Cuando Tristan no dijo nada, se giró hacia él. Buscó sus ojos. Frunció el ceño.
– ¿Qué tiene de malo eso como deducción? Es perfectamente lógico.
– Sí. -Le cogió la mano, se volvió hacia la puerta-. Sospecho que eso es precisamente lo que se supone que debemos pensar.
– ¿Se supone?
– Te olvidaste de algunos hechos pertinentes. Uno, no hay ni una sola cerradura en las ventanas o en las puertas forzada o inexplicablemente dejada abierta. Tanto Jeremy como yo lo verificamos. Dos -entrando en el vestíbulo, haciendo que pasara por delante de él, volvió a mirar hacia el salón-, ningún ladrón que se respete dejaría una habitación así. No tiene sentido, y especialmente durante la noche, ¿por qué arriesgarse a hacer ruido?
Leonora frunció el ceño.
– ¿Hay una tercera?
– Ninguna otra habitación ha sido registrada, nada más en la casa parece perturbado. Salvo… -Sujetando la puerta principal, le hizo señas con la mano hacia delante; ella salió al porche, esperó impacientemente a que Tristan cerrara la puerta y guardara la llave en el bolsillo.
– ¿Y bien? -exigió, enlazando su brazo con el de él-. ¿Salvo qué?
Empezaron a bajar los escalones. El tono de él se había vuelto mucho más duro, mucho más frío, mucho más distante cuando respondió:
– Salvo por unos pequeños, muy nuevos, arañazos y grietas en la pared del sótano.
Los ojos de ella se agrandaron.
– ¿La pared compartida con el Número 14?
Él asintió.
Leonora miró atrás hacia las ventanas del salón.

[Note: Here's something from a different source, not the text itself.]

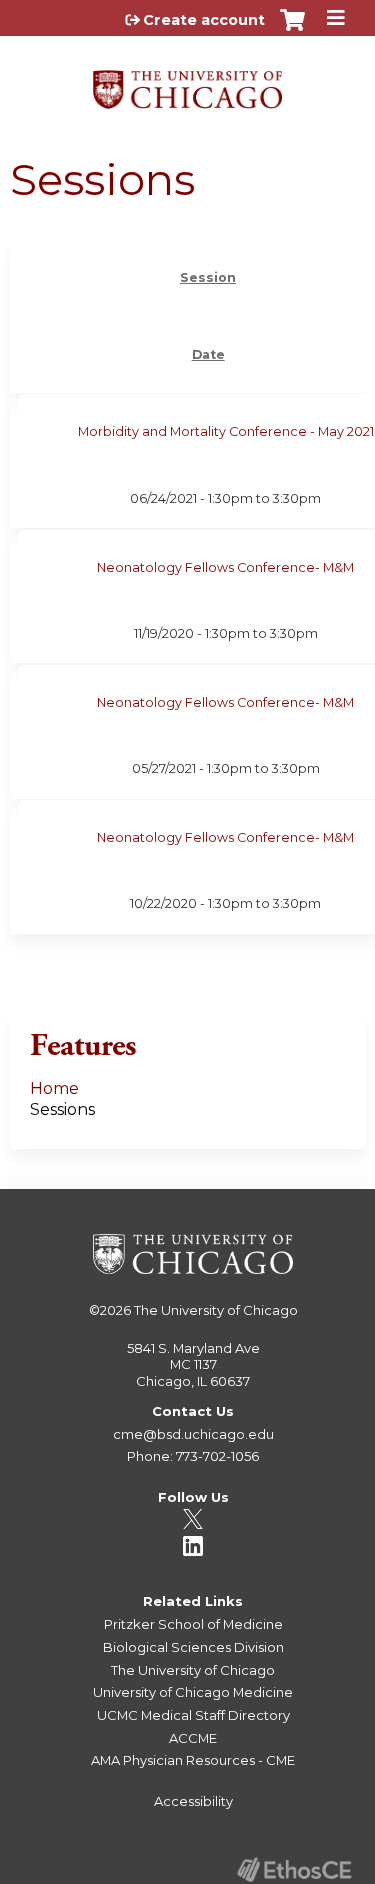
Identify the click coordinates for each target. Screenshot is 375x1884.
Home (54, 1088)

– ¿Entonces esto es obra de Mountford?
– Eso creo. Y no quiere que nosotros lo sepamos.
– ¿Qué estamos buscando?
Leonora siguió a Tristan hacia el dormitorio que la señorita Timmins había usado. Habían vuelto al Número 14 y dado la noticia a Humphrey, luego fueron a la cocina a confirmar a Daisy que su patrona estaba efectivamente muerta. Tristan había preguntado por familiares; Daisy no sabía de ninguno. Ninguno la había visitado en los seis años que había trabajado en Montrose Place.
Jeremy se había encargado de hacer los arreglos necesarios; junto con Tristan, Leonora había regresado al Número 16 para intentar identificar algún familiar.